How mooting is done:
The problem - a typical moot problem is concerned solely with a point or points of law. Normally it will take
the form of a case heard on appeal from a lower court with the grounds of appeal clearly stated
The teams - a moot usually consists of four speakers, divided into two teams. One team are the appellants
and the other team are the respondents. There is also a senior and junior counsel for each team
The moot court - The moot court will reflect a courtroom scenario. The moot is presided over by at least one
judge who delivers an argument at the end of the moot on the law and on the result of the moot itself.
 It is important to consider what court the moot is set in as there are different rules for each court.

Mooting step-by-step:
Part 1 – Analysing the Q
1. Understand the basic features – before analysing a moot problem question, familiarise yourself with
its various features. These features are:
 The court – the court you are advocating in dictates a number of things e.g. the significance of
precedent for example if a case is being heard in the UK Supreme Court, it is important to remember
that this court is not bound by its own precedent. Also, when advocating in the Supreme Court, it is
important to note the types of cases that will be granted appeal – these are cases which are of the
‘greatest public and constitutional importance.’
 The appellant - The first name indicates who is appealing to the court. In R v Harper D (as indicated
by his surname) is appealling to the Supreme Court
 The respondent - the second name indicates who is responding to the appeal
 Incident facts - the first four paragraphs lay out the factual circumstances of the incident that led to
the legal issues presented
 Charges - the fifth paragraph sets out the charges levelled against D. Charges are unique to a criminal
law problem question. If the question does not mention what specific source of law (case law, statute
law etc.) defines the crime charged, you should research this as a starting point.
 Long procedural history - This tells you what has happened in the case in each court that it has been
heard in. This helps gain a greater understanding of why the current appeal came about.

## [RECORDED INFORMATION]
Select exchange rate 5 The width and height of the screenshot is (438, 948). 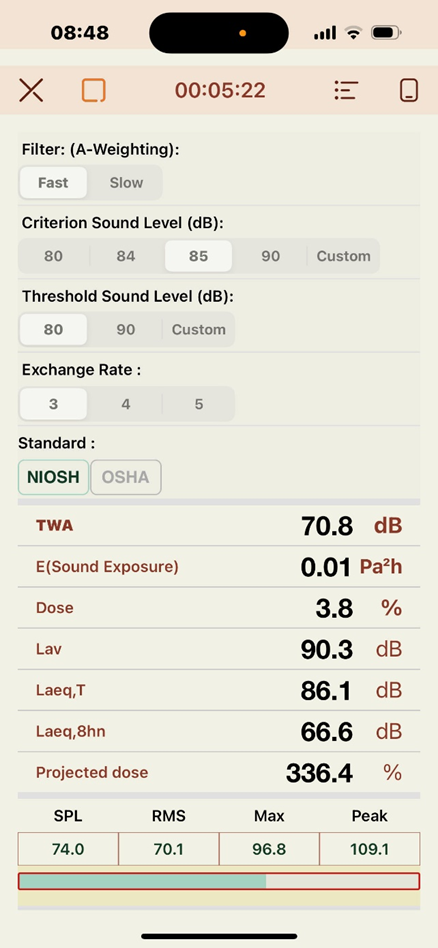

## [TASK]
Translate this sentence from the mooting guide into Spanish: "Charges are unique to a criminal law problem question." The lines play no part in this work.

## [OUTPUT FOR THIS TASK]
Los cargos son exclusivos de una pregunta práctica de derecho penal.